We currently do not have plans for Android, but that's only because we don't have people yet in the Plasma Active community to work on that. We'd be very happy to see an Android based release as well, so if you are interested in making that happen, please join us and let's get that happening.
MeeGo gives us a great starting point, however: it's the most friendly stack technology-wise for our needs, our friends at Qt and several other groups within the KDE ecosystem are already involved with it and it is openly developed. These are all strong arguments in MeeGo's favor for our needs.
What About Other Operating System Choices?
This does not in any way impact how we approach the traditional desktop or netbook form factors. We are quite happy with how our existing relationships and partnerships work there, and the desktop is not the focus of Plasma Active.
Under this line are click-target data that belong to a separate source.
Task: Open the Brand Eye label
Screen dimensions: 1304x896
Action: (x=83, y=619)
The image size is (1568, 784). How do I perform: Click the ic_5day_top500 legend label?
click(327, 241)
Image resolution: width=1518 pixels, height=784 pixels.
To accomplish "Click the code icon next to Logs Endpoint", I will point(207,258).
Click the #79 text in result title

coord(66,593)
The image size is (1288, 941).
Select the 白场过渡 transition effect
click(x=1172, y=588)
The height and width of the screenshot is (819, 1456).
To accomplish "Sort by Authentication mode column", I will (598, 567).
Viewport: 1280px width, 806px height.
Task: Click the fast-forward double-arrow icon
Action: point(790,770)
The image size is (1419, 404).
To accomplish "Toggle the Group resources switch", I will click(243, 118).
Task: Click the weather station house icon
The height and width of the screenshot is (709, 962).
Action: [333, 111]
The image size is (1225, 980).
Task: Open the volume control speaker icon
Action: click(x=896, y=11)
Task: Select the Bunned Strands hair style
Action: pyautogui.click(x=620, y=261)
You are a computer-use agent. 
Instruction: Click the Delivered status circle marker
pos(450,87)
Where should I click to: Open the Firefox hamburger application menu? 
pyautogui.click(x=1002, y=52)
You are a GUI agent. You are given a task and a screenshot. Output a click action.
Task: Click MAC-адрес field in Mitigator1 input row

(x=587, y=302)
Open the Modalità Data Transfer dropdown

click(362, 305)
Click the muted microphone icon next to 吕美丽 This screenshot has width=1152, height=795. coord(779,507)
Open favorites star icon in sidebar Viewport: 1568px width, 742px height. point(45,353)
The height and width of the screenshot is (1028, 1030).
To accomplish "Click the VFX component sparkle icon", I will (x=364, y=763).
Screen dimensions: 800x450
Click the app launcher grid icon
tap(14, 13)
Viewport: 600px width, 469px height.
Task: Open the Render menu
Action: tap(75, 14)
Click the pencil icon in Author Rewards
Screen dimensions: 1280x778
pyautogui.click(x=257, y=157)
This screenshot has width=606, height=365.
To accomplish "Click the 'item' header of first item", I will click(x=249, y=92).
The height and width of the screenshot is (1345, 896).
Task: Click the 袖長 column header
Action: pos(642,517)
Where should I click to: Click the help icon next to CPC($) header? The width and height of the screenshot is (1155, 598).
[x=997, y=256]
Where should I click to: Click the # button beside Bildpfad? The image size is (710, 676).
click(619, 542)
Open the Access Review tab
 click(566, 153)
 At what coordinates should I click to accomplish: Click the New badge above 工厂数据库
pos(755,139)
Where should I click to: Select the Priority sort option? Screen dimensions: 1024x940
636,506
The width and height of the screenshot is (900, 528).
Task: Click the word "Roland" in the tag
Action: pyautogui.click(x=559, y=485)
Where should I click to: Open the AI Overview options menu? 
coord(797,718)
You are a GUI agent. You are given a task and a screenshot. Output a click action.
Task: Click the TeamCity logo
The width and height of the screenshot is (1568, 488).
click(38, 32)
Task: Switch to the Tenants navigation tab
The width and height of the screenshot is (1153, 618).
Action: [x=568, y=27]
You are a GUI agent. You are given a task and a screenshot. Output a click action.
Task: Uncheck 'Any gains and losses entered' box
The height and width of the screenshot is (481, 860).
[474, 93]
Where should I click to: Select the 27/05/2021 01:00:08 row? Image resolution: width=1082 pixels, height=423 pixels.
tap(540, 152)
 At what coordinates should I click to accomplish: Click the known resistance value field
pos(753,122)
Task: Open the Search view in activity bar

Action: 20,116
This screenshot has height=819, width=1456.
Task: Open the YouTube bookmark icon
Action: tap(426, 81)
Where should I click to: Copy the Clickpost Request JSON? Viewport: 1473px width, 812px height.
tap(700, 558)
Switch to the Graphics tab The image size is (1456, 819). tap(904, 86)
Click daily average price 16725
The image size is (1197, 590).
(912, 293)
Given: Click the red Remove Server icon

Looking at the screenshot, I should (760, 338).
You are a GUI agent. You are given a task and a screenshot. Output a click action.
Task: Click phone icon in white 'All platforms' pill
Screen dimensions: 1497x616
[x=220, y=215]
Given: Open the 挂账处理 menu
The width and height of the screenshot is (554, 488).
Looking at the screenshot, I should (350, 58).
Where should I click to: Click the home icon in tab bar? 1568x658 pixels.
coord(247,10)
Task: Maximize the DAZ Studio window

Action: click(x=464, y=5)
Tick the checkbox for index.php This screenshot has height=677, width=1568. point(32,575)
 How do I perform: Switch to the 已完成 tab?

That said, just as we hope that Active Apps will bring increased continuity to the world KDE applications aiming for use on devices, we hope that having a role model operating system that showcases how Plasma Active can be delivered on a device will inspire other operating system projects.
Every two weeks, an updated image for download and use will be posted for your enjoyment and use. The frequency of releases should help explain all the dots on the OS Platforms track image at the beginning of this entry. The basic idea is that in each two week cycle a Contour milestone pre-release will be tagged, Plasma Quick will progress and a new Active App (or set of them) will be announced. A few days later, a new OS image will be made available containing all the new hotness.
These bi-weekly images will be pre-releases that bridge the chasm between "the software is out there somewhere" and "it is now running on my device". As such, the target audiences for these builds are:
- early adopter users wanting to watch it unfold and help us with testing and feedback
- developers looking for an easy path to getting Plasma Active on their device
Initially, the images will be for Intel architecture devices and we will be actively testing on the following devices:
- ViewSonic Viewpad 10
- Lenovo Ideapad 10
We have plans to broaden the catalog of devices over the next six months and will be announcing those additions as they come on-line. As the list of recommended devices grows and changes, we will be keeping track of them on the Plasma Active Devices wiki page.
We have a target date in September 2011 to make a first release of the full stack. This will trail the release of KDE Platform and Plasma Workspaces 4.7 by a few weeks, giving us a stable but fresh foundation to launch with.
By bringing together the strands of Plasma Quick, Contour and the catalog of Active Apps together on top of Balsam, we begin to close the loop between developers, users and devices. Ultimately, we wish to provide something to both show to and offer vendors who wish to build exciting, modern devices around. That's a topic for tomorrow's blog entry, however.
How To Get Involved
There are a lot of tasks that remain open here, even with the concerted efforts of the OpenSLX team already being applied. There are packaging tasks, configuration validation (oh, multitouch, thou art a heartless mistress!), hardware support issues to identify and find solutions for, testing to be done, etc. There is a serious amount of work here and we hope to grow this aspect of the Plasma Active community over the next six months.
To follow our progress across Plasma Active, get one of the recommended devices (or if you're more adventurous, something else) and follow the installation instructions.
Be sure to grab new releases as they roll out and give us feedback! You can find us on irc in #active on irc.freenode.net and on the Active mailing list.
If you'd wish to get involved with Plasma Active by packaging software, bringing Plasma Active to new devices or platforms, testing, etc. raise your voice and we'll find a home for your efforts in Plasma Active. We will continue to keep track of open tasks on the wiki in case you are looking for further inspiration.